В свете событий 11 сентября 2001 года, войн в Афганистане и Ираке, террористических атак на лондонском общественном транспорте 7 июля 2005 года, когда организаторами терактов были не иностранцы, а натурализованные и выросшие в Британии мусульмане, остро встал вопрос о том, что такое современная британская нация, как соотносятся интеграция и ассимиляция, жизнеспособна ли концепция многокультурья. Ещё недавно девять из десяти жителей страны считали, что британец необязательно должен быть белым, и четверо из пяти – что необходимо уважать права этнических меньшинств. Теперь ситуация менее определённа. Невидимые перегородки, разделяющие различные общины, живущие в границах Великобритании, окрепли; в 2004–2005 годах количество преступлений, совершённых на расовой почве, увеличилось на 12%.
* * *
За последние три десятилетия произошло преображение Великобритании, модернизацию которой чаще сопровождал успех, нежели неудачи.

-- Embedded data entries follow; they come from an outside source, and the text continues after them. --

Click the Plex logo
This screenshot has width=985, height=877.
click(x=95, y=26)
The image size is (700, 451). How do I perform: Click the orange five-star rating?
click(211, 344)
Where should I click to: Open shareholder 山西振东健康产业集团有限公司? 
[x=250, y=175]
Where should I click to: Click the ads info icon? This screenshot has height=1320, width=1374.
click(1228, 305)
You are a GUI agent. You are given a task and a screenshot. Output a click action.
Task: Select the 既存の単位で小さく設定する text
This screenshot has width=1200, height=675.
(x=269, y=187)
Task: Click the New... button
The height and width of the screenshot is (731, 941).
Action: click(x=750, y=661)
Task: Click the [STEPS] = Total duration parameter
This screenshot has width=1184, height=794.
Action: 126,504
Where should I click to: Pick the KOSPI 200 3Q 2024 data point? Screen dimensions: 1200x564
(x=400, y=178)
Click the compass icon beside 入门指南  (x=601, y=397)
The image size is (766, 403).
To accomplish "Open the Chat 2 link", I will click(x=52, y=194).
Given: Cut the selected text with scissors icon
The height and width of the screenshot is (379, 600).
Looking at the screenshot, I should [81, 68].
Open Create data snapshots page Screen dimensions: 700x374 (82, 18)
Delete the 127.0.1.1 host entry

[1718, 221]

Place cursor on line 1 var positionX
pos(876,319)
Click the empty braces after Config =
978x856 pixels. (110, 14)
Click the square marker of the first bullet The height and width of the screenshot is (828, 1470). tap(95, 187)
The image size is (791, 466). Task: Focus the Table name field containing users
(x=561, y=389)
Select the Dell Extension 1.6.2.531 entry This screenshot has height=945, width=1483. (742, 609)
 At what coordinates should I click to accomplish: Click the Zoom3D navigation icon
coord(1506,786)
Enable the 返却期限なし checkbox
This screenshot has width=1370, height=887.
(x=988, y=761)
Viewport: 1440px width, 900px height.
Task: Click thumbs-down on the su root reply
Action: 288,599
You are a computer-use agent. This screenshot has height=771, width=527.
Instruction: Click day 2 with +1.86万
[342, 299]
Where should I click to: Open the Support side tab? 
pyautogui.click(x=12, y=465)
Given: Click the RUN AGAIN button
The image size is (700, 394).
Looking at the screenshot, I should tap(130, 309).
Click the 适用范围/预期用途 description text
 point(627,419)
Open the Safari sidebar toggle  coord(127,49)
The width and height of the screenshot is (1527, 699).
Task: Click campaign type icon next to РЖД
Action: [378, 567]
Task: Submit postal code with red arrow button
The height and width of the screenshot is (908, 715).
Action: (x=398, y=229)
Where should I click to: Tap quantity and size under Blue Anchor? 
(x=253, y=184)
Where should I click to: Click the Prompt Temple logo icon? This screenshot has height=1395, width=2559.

В её современной жизни традиционные и современные черты крепко переплетены. В начале 2006 года британское правительство выбрало 12 символов страны и нации, один из которых – произведение современного искусства – скульптура “Ангел Севера” из железа и меди. 20-метровый ангел с распростёртыми крыльями установлен недалеко от Ньюкасла и является напоминанием об индустриальном прошлом города и одновременно символом превращения его в современный технологический центр. Новации в Британии, как правило, без труда уживаются с традициями, придавая им новое дыхание и динамику. Об их взаимопроникновении Тревор Филипс, председатель британской Комиссии по расовому равенству, отозвался так, обращаясь к образу Национальной службы здравоохранения: “Самый британский из всех институтов, задуманный валлийцем (лейбористским министром Эньюрином Биваном – Авт.), созданный трудом ирландских рабочих, укрепившийся благодаря медсёстрам из Карибского региона, теперь полагается на труд индийских и других иностранных докторов, филиппинских медсестёр и уборщиц из Сомали. Вот что такое современная Британия”7.
Прощаясь с одними символами и обретая другие, страна, тем не менее, не перестаёт отдавать дань уважения старине. Для британцев золотой век не в будущем, а в прошлом. “С кем бы вы хотели встретиться и поговорить, будь у вас машина времени?” – отвечая на этот вопрос в апреле 2006 года, большинство предпочло Уинстона Черчилля, а для путешествия во времени выбрало бы пунктом назначения 1960-е годы и викторианскую эпоху. Но показательно и то, каким образам прошлого отдают предпочтение британцы. В марте 2006 года, в общенациональном рейтинге символов британской инженерной мысли первой место заняла не красная телефонная будка и даже не “дабблдэккер“ – двухэтажный автобус, а “Конкорд” – чудо техники 1970-х годов, воплощение современности, скорости и красоты. И всё же, главными символами английской культуры остаются артефакты прошедших исторических эпох – Стоунхендж и Билль о правах, Библия Короля Якова I и кукольное шоу Панч и Джуди.
Примечания
1. UK 2005. Office for National Statistics, London, 2004. P. 366.
2. В.Л.Макаров. Экономика знаний: уроки для России. // Вестник Российской академии наук. Май 2003. С.453.
3. Michael Prowse. Creation myths? In: The Quarter, Spring 2006. Supplement to Prospect magazine. P.7.
4. Andrew Gamble. Between Europe and America. The Future of British Politics. Basingstoke and New York: Palgrave Macmillan, 2003. P.231.
5. Rodric Braithwaite. End of the affair. // Prospect, May 2003. PP.70–73.
6. David Marquand. After Whig imperialism: can there be a new British identity? // New Community, Vol. 21 (2), 1995. P.183–193.
7. Цит. по: Anthony Sampson. Who Runs This Place? The Anatomy of Britain in the 21st Century. John Murray, L., 2004. P. 68.